- _Task statement_:
Please return every line in the following data that includes the string "width".

[Stored data]
____

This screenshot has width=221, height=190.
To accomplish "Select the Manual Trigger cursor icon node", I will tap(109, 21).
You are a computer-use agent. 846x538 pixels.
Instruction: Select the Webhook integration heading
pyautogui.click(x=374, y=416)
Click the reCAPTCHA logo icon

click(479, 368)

____

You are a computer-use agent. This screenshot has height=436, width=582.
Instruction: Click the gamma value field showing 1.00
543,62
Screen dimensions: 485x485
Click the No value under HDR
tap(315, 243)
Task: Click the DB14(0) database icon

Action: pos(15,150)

____

- _Written response_:
This screenshot has width=221, height=190.
You are a computer-use agent. This screenshot has height=436, width=582.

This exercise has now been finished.